World Health Organization Director-General Tedros Adhanom Ghebreyesus said the organisation was 'greatly disturbed by these allegations' [File: Fabrice Coffrini/Pool via REUTERS]
World Health Organization Director-General Tedros Adhanom Ghebreyesus said the organisation was 'greatly disturbed by these allegations' [File: Fabrice Coffrini/Pool via REUTERS]

The World Health Organization, facing pressure from donors, said an independent investigation into allegations of sexual abuse in the Democratic Republic of the Congo (DRC) against WHO aid workers should issue findings by the end of August.

A report by the Associated Press news agency earlier this month said internal emails revealed that the WHO’s management was aware of sexual abuse claims in the DRC in 2019 and was asked how to handle it.

WHO Director-General Tedros Adhanom Ghebreyesus told the organisation’s annual ministerial session that some states were frustrated by the pace of the inquiry.

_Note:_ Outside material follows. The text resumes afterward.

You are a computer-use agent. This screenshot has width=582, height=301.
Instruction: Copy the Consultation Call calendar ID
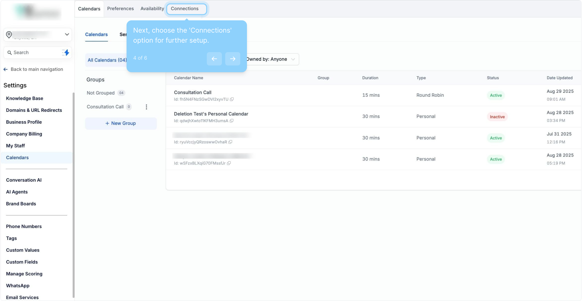(x=232, y=99)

The allegations “undermine trust in WHO and threaten the critical work we are doing”, he said on Friday.

The independent commission set up its base in Goma in March and hired an investigative firm that began field investigations in early May, Tedros said.

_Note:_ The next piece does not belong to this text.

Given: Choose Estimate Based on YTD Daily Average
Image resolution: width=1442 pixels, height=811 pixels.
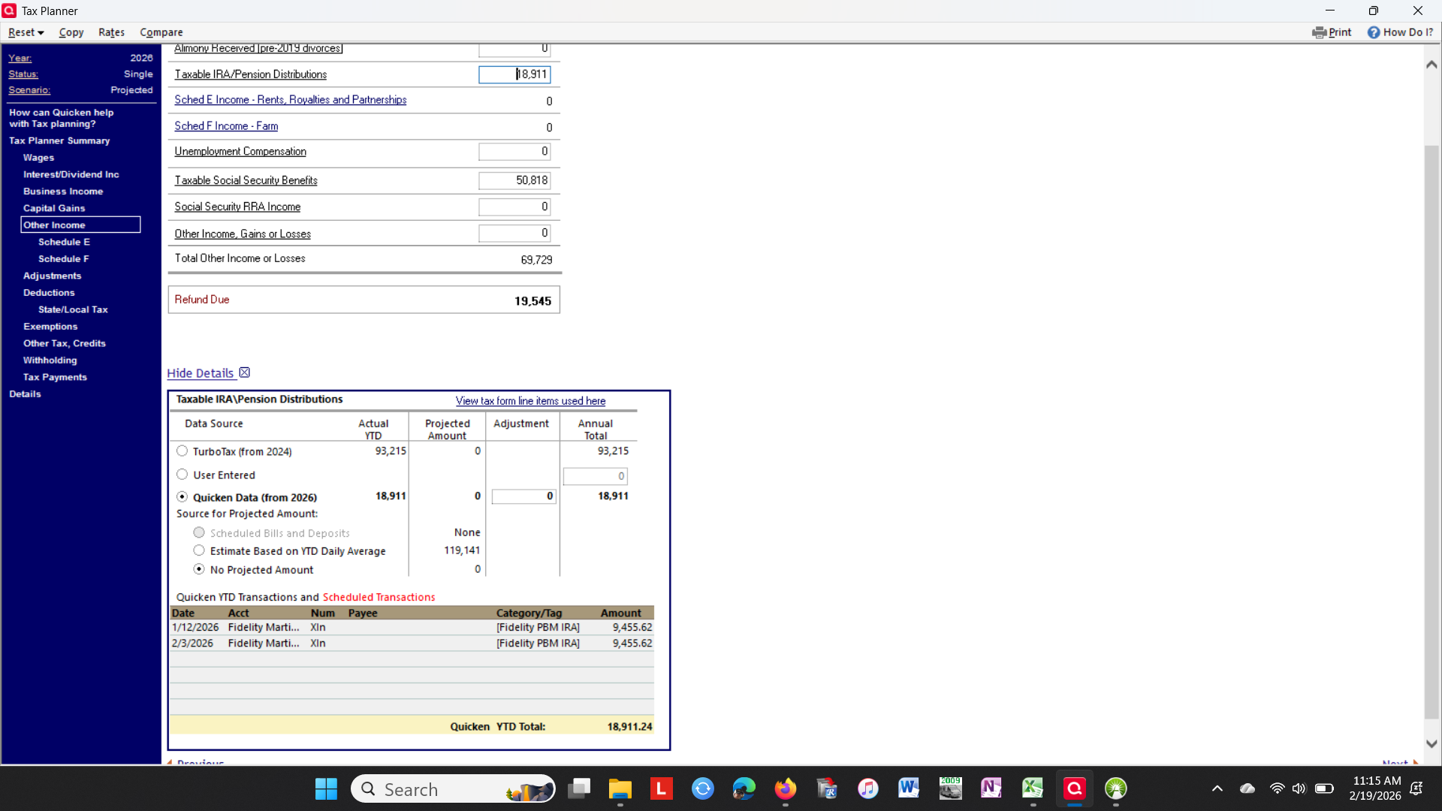Looking at the screenshot, I should click(199, 550).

Despite security challenges in DRC’s North Kivu region and volcanic eruptions in the past week, he said: “The team is doing its best to complete its work in time for the commission to deliver its report by the end of August 2021”.

Earlier, 53 countries voiced alarm at reports that WHO leaders knew of sexual abuse allegations against the United Nations agency’s staff and failed to report them.

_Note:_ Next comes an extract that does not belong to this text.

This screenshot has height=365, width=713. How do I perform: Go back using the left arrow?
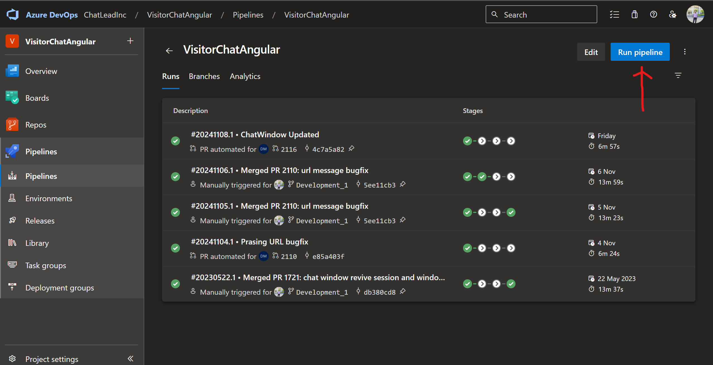point(169,51)
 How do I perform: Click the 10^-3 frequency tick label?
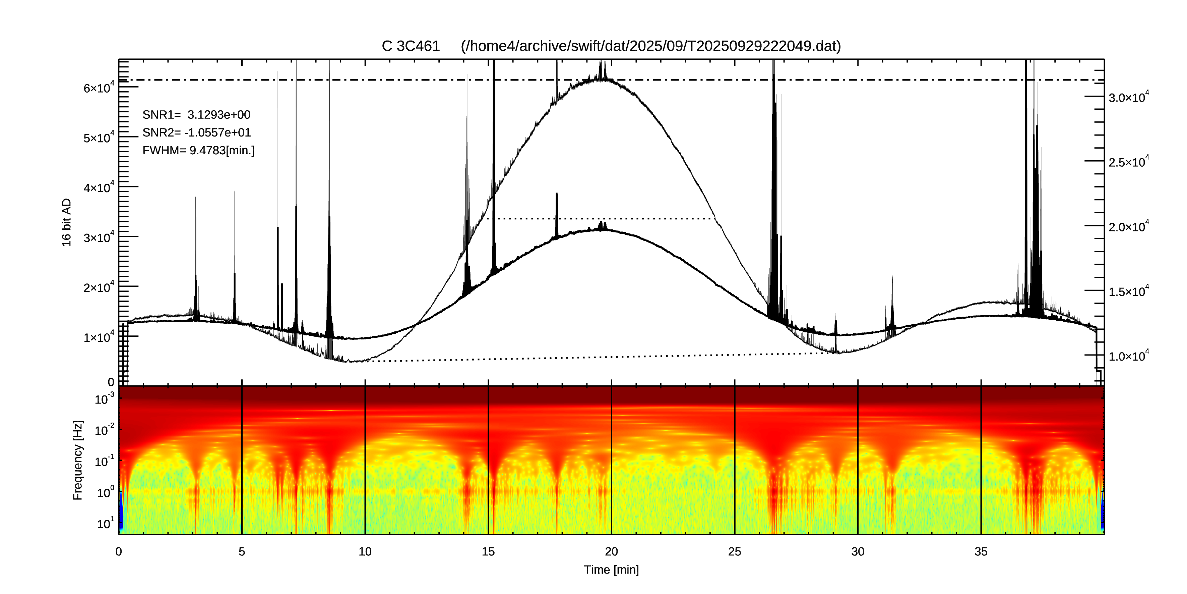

In a joint statement, the United States, the European Union, the United Kingdom, Japan and others demanded WHO chiefs display “strong and exemplary leadership” on preventing sexual abuse.

Delivering the joint statement to the WHO’s main annual assembly, Canadian Ambassador Leslie Norton said the tone “must be set from the top” and that the 53 countries wanted “credible outcomes” on tackling the issue.

“Since January 2018, we have been raising deep concerns about allegations relating to matters of sexual exploitation and abuse, and sexual harassment, as well as abuse of authority, in regard to WHO activities,” she said.

At a meeting of the WHO executive board’s programme, budget and administration committee last week, member states and the WHO secretariat discussed this issue in a “robust and transparent manner”, the statement said.

“We expressed alarm at the suggestions in the media that WHO management knew of reported cases of sexual exploitation and abuse, and sexual harassment and had failed to report them, as required by UN and WHO protocol, as well as at allegations that WHO staff acted to suppress the cases.”

‘Disciplinary action’

The countries, also including Australia, Brazil, Indonesia, Israel, Mexico Switzerland and Uruguay, said that adequately tackling the problem required cultural change across organisations and societies.

“It requires strong and exemplary leadership from managers and leaders throughout an organisation with the tone being set from the top,” they said, stressing they wanted “appropriate disciplinary action” where allegations are substantiated.

 

The WHO and two other UN agencies were left reeling last September after a report documented alleged exploitation and abuse of women by UN agency staff during DRC’s 2018-2020 Ebola crisis.

The WHO, the International Organization for Migration and the United Nations Children’s Fund were cited in an investigative report published by the Thomson Reuters Foundation and The New Humanitarian.

The year-long probe found that more than 50 women had accused Ebola aid workers – chiefly from the WHO but also from other UN agencies and leading non-governmental organisations – of sexual exploitation, including propositioning them, forcing them to have sex in exchange for a job, or terminating contracts when they refused.

The similarities between the accounts given by women in the eastern DRC city of Beni suggested the practices were widespread, the report said.

A report by WHO’s external auditor, presented on Friday, said that there were 14 cases of sexual misconduct implicating WHO employees last year, including the DRC case, compared with 11 in 2019.

“The number of complaints or reports of misconduct are a reflection of the ethical climate of an organisation and its ‘tone at the top’,” the report said, “and therefore, an increasing trend of such complaints should be a cause of concern for the management.”